The linchpin of the plot, adapted from the 1948 mystery novel “The Chocolate Cobweb” by Charlotte Armstrong (another of whose novels was the basis for the 1947 Claude Rains film “The Unsuspected,” while a second–1950’s “Mischief”–was made into the 1952 Marilyn Monroe flick “Don’t Bother To Knock,” and a third–1968’s “The Balloon Man” was filmed by Chabrol himself in 1970 as “La Rupture”) is Marie-Claire Muller (Isabelle Huppert), the cool, perpetually composed head of a Swiss chocolate firm. As the story opens, she’s remarrying concert pianist Andre Polonski (Jacques Dutronc), to whom she’d been wed briefly many years before. After their divorce, Andre had married Lisbeth, by whom he had a son, Guillaume (Rodolphe Pauly); but Lisbeth later died in an auto accident–while the family was visiting Marie-Claire, we will eventually learn. Now reunited, Marie-Claire and Andre appear a perfect match, though Guillaume seems somewhat sullen and withdrawn. Into this mix comes Jeanne Pollet (Anna Mouglalis), an aspiring young pianist who’s the daughter of Louise Pollet (Brigitte Catillon), a widow who’s the head of the Lausanne forensics laboratory. When Jeanne discovers that she and Guillaume had almost been accidentally switched at birth, she introduces herself to Andre and becomes his pupil, setting off some envy in Guillaume and a strange reaction in Marie-Claire. Of particular interest is the hot chocolate that she insists on preparing for everyone, a treat that Jeanne eventually takes for chemical analysis to her beau Axel (Mathieu Simonet), who works in her mother’s lab.

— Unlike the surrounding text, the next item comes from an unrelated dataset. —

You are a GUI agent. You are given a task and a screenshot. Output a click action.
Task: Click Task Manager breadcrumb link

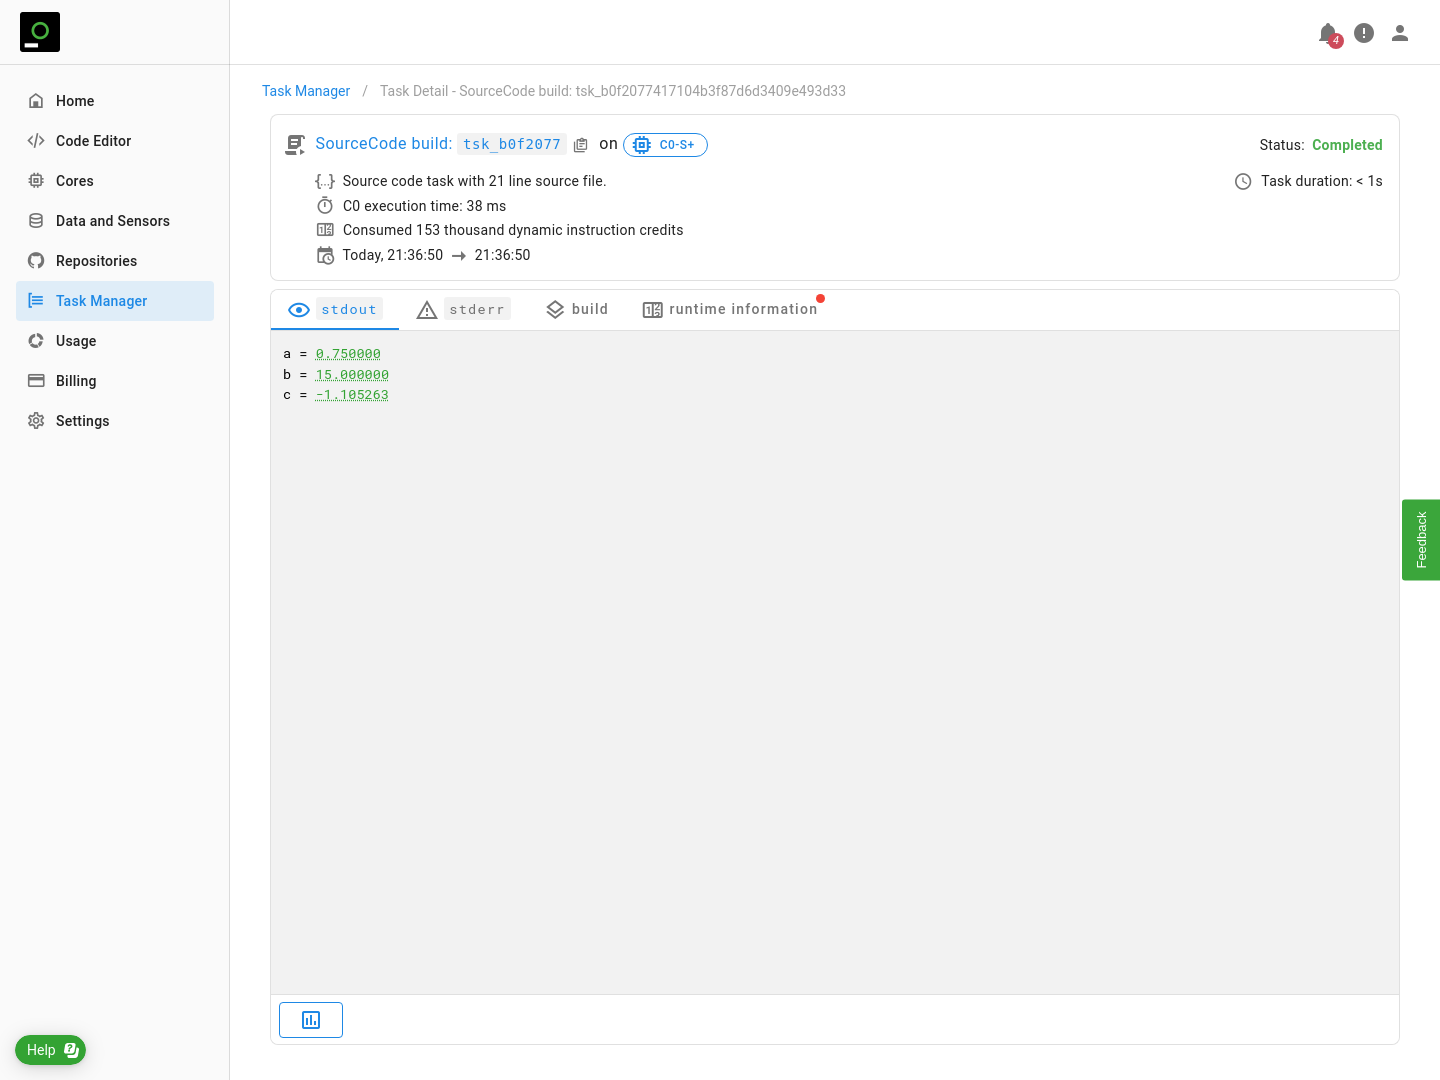[306, 91]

Where “Merci pour le Chocolat” is heading won’t come as a great surprise–Armstrong’s plots weren’t exactly strong in that respect–but it builds considerable tension through the understated suggestion of passions and enigmatic desires simmering beneath the apparently placid surface of things. And while it doesn’t directly address the mildly Marxist theme of class antagonism that Chabrol has occasionally showcased, the portrait he draws here of a bourgeois existence seething with anger and pain in the midst of opulence is quite characteristic and telling enough on its own. The cast is excellent, too. Huppert beautifully maintains an attitude of studied poise very different from her less restrained more recent turns in “The Pianist” and “8 Women,” and her final scene is wrenching; this is one case where one definitely shouldn’t bolt out while the credits are running at the close. The rest of the cast is fine as well, with Mouglalis winning as an amateur sleuth and Pauly impressive as an adolescent filled with inarticulate resentment. Chabrol’s direction, as always, is assured and frequently witty; the music is perfectly chosen, too.

“Merci pour le Chocolat” is yet another reason for viewers to express their gratitude to a wonderfully sharp and savvy filmmaker.